→ Problem details: Pull out every line below that contains the string "click". Treat uppercase and lowercase as different.

→ Task inputs:

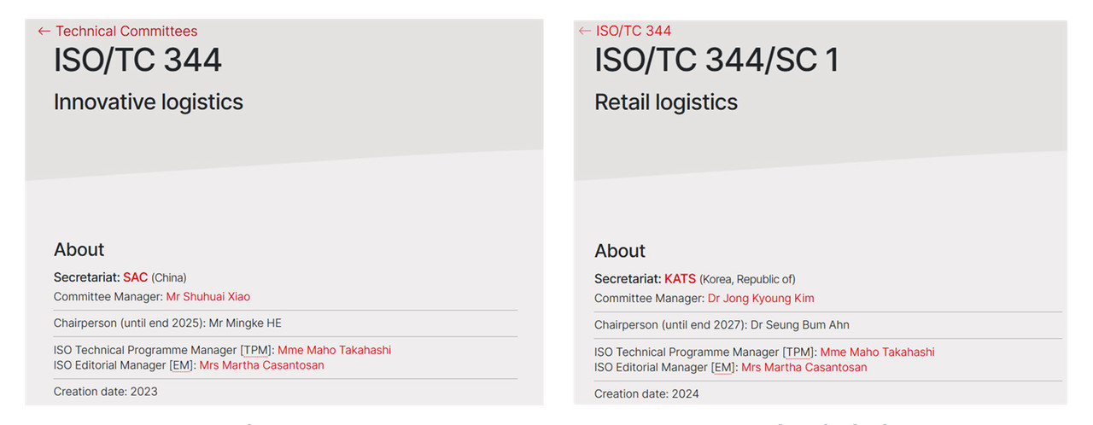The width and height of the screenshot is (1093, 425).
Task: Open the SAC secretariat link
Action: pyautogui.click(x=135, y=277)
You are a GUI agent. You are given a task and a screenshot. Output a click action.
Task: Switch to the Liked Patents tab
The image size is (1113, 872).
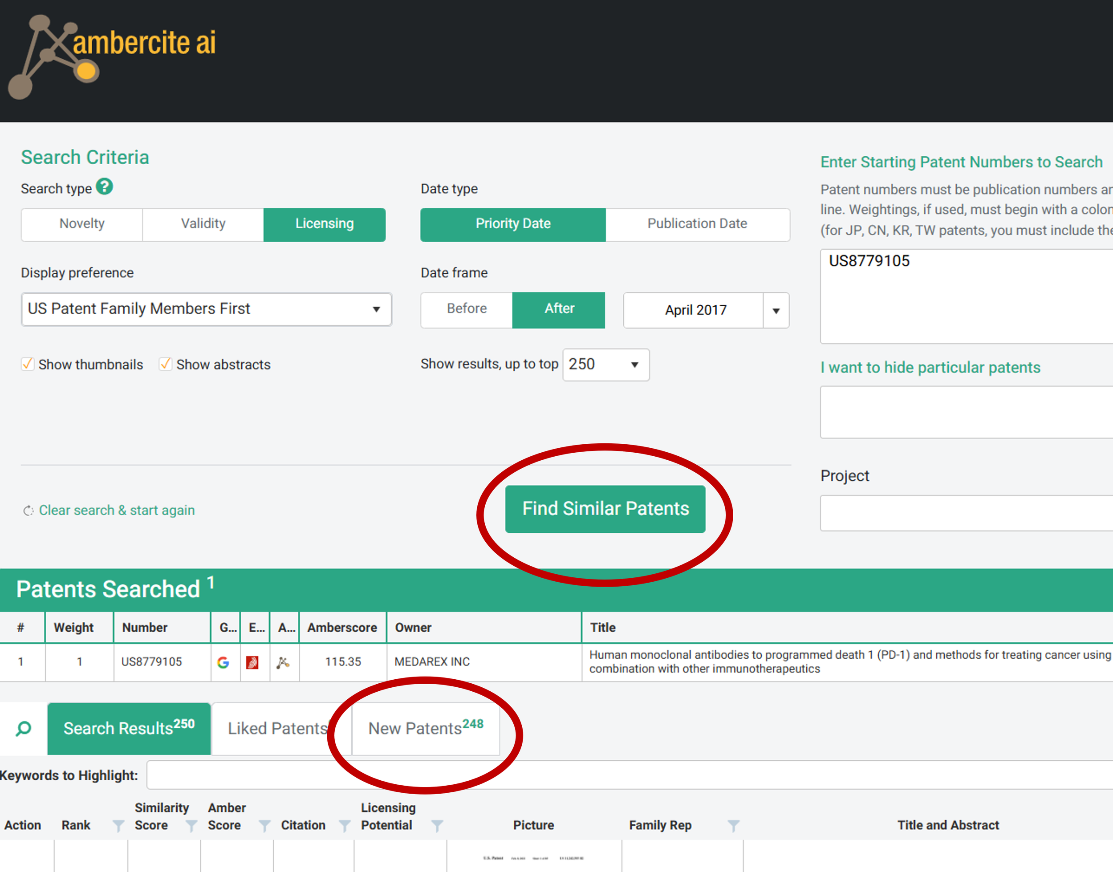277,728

→ Problem solution:
Action: pyautogui.click(x=135, y=277)
You are a GUI agent. You are given a task and a screenshot. Output a click action.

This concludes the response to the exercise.